Automatic detection of code smells using metrics and CodeT5 embeddings:
a case study in C#
Abstract
Code smells are code structures that harm the software’s quality. An
obstacle to developing automatic detectors is the available datasets’
limitations. Furthermore, researchers developed many solutions for Java
while neglecting other programming languages. Recently, we created the
code smell dataset for C# by following an annotation procedure inspired
by the established annotation practices in Natural Language Processing.

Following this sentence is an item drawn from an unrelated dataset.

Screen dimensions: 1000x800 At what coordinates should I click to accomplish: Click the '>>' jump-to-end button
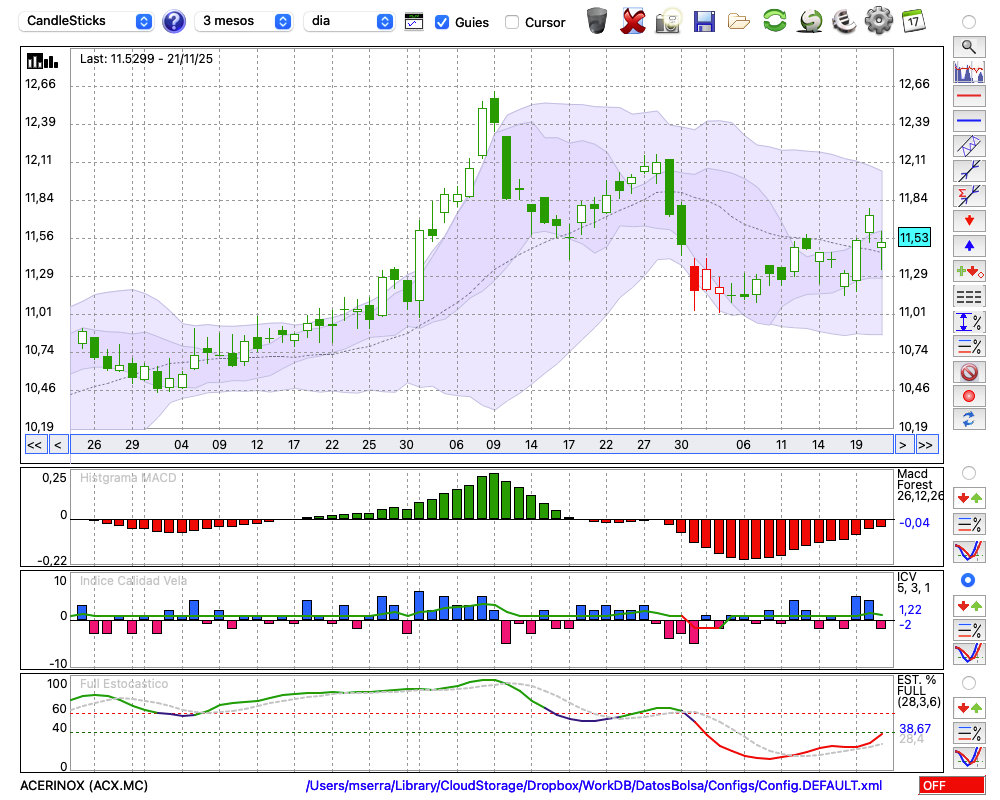click(926, 445)
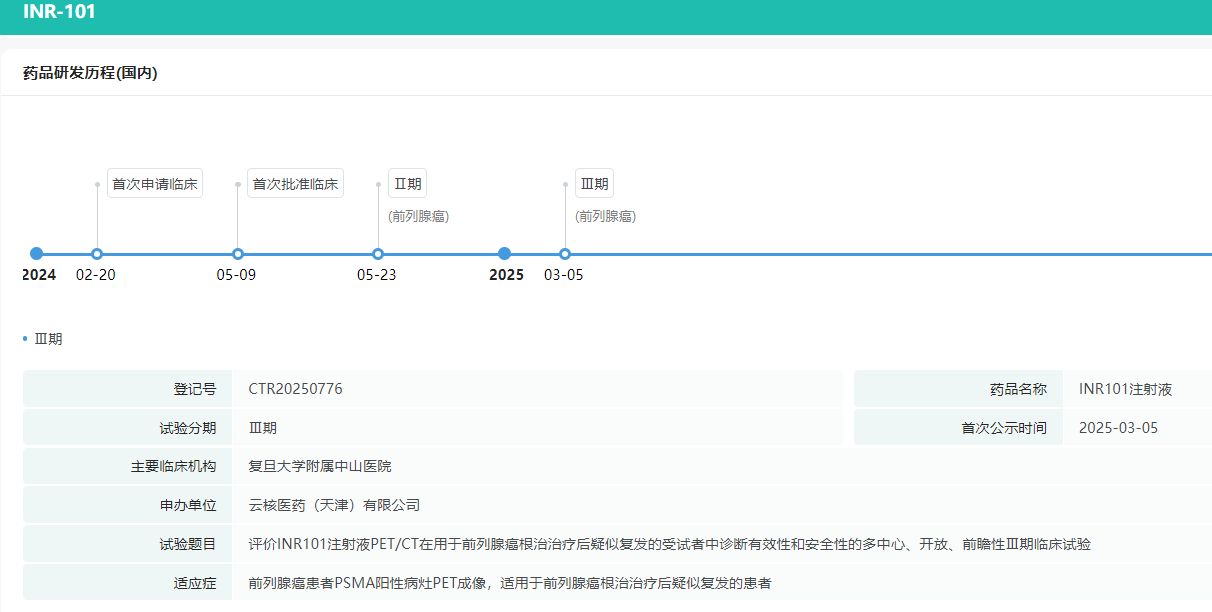Image resolution: width=1212 pixels, height=612 pixels.
Task: Click the INR-101 page header title
Action: 60,13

This paper evaluates Machine Learning (ML) code smell detection
approaches on our novel dataset. We consider two feature representations
to train ML models: (1) code metrics and (2) CodeT5 embeddings. This
study is the first to consider the CodeT5 state-of-the-art neural source
code embedding for code smell detection in C#. To prove the
effectiveness of ML, we consider multiple metrics-based heuristics as
alternatives. In our experiments, the best-performing approach was the
ML classifier trained on code metrics (F-measure of 0.87 for Long Method
and 0.91 for Large Class detection). However, the performance
improvement over CodeT5 features is negligible if we consider the
advantages of automatically inferring features. We showed that our model
exceeds human performance and could be helpful to developers. To the
best of our knowledge, this is the first study to compare the
performance of automatic smell detectors against human performance.